E se a maior parte das instituições na diocese “exercem a sua missão, fazem oração com os crentes, têm orações comunitárias, sabem falar de Deus às pessoas, mesmo individualmente, haverá outras que não farão nada e esse é o desafio, fazer com que façam alguma coisa”, apontou o prelado.

D. Antonino Dias presidiu este sábado à 7.ª assembleia diocesana da Pastoral Social e Mobilidade Humana, que levou ao auditório municipal de Vila Real cerca de 240 pessoas, entre sacerdotes, membros das 40 Misericórdias e outras instituições sociais, e representantes dos vários grupos e movimentos pastorais da região.

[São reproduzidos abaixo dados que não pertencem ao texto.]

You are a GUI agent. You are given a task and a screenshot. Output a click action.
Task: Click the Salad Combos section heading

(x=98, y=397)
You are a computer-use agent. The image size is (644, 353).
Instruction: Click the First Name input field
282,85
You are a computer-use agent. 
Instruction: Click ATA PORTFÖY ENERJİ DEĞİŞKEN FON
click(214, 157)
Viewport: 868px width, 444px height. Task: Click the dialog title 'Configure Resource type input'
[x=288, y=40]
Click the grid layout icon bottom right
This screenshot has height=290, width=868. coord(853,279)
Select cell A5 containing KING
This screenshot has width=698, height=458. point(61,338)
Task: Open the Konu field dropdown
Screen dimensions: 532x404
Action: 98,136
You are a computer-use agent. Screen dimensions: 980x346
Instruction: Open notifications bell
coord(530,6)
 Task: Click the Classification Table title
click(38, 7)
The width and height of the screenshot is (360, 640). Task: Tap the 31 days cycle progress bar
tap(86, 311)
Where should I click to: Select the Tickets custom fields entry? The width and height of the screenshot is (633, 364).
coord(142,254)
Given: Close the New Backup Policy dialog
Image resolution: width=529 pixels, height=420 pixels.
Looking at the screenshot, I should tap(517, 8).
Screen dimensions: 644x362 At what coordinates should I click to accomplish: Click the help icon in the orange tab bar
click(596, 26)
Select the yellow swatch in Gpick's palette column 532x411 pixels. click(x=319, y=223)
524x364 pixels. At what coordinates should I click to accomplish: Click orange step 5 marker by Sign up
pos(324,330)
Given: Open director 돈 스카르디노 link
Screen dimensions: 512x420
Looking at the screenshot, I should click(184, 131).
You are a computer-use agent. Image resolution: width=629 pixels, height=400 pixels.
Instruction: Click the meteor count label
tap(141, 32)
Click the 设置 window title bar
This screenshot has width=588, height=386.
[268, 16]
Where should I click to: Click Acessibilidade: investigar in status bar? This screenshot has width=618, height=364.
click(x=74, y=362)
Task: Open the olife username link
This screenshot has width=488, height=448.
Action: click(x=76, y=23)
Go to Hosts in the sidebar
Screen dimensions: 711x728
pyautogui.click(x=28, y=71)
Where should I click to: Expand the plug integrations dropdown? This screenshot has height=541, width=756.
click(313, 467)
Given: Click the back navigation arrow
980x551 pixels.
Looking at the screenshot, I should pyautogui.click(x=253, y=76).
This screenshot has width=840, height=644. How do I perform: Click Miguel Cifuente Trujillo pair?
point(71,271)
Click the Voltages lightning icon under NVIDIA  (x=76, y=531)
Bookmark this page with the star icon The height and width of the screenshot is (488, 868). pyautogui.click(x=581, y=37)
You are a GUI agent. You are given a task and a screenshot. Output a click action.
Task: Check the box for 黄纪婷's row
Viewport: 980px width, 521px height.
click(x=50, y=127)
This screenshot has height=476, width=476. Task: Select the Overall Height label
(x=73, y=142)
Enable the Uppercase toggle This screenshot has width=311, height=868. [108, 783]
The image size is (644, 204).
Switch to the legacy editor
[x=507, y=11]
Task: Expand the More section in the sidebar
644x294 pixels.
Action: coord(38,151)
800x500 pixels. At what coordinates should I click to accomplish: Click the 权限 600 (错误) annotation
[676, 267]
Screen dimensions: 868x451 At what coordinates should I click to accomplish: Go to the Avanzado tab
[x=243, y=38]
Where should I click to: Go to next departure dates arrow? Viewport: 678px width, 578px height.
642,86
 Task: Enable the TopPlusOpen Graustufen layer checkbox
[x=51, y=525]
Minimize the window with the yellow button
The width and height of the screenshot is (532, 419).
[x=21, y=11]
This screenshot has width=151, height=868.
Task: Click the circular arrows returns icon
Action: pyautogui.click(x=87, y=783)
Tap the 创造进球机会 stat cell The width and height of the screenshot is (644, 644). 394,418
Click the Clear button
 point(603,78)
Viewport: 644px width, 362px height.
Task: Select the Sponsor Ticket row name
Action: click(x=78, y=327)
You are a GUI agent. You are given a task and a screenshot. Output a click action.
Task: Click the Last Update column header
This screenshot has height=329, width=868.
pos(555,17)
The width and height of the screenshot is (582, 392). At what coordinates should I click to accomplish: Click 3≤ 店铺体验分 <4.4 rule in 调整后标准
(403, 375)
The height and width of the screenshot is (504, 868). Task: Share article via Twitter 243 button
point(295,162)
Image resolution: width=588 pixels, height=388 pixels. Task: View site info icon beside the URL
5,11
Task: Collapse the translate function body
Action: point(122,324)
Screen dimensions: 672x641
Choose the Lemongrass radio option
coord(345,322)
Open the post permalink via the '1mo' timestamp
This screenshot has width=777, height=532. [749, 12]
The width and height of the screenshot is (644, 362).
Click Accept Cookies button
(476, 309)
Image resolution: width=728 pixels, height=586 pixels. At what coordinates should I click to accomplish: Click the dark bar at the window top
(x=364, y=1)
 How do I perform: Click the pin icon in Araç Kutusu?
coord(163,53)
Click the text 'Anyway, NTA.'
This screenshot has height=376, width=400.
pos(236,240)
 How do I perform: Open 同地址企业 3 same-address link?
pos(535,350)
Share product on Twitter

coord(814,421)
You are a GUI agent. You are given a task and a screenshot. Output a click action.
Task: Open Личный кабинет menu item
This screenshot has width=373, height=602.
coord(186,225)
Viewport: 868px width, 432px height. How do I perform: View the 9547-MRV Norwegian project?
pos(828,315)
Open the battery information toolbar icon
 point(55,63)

Uma iniciativa subordinada ao tema “A Misericórdia, Coração da Identidade Cristã”, tendo por base e o Jubileu da Misericórdia que a Igreja Católica está a viver.

O bispo de Portalegre-Castelo Branco destacou à Agência ECCLESIA a importância de “formar” quem participa no trabalho social da Igreja Católica, “para que percebam que estas instituições ligadas à Igreja têm sempre uma identidade muito própria e uma missão que não pode ser esquecida”.

“Portanto estas jornadas são sempre uma ocasião para fortalecer esta capacidade de darmos as mãos e de caminharmos juntos”, completou.

Atualmente, o trabalho social na Diocese de Portalegre-Castelo Branco é assumido quase na totalidade pelas Misericórdias, havendo ainda “alguns centros sociais paroquiais”.

“As Misericórdias são a principal resposta social que temos, fazem aquilo que podem e há um esforço para se fazer cada vez mais”, garantiu D. Antonino Dias.

Para o diretor do Secretariado Diocesano da Pastoral Social e Mobilidade Humana, a 7.ª assembleia diocesana do setor permitiu recolher "pistas para que nos diversos serviços, obras e movimentos as coisas não fiquem todas na mesma".

Elicidio Bilé destacou a importância de uma maior ligação entre o Secretariado, a Caritas Diocesana e os diversos grupos paroquiais de pastoral social.

Para que assim se possa "tentar que em cada comunidade, ou conjunto de paróquias com um pároco em comum, haja uma Cáritas interparoquial ou um outro grupo organizado que permita dar resposta aos problemas", apontou.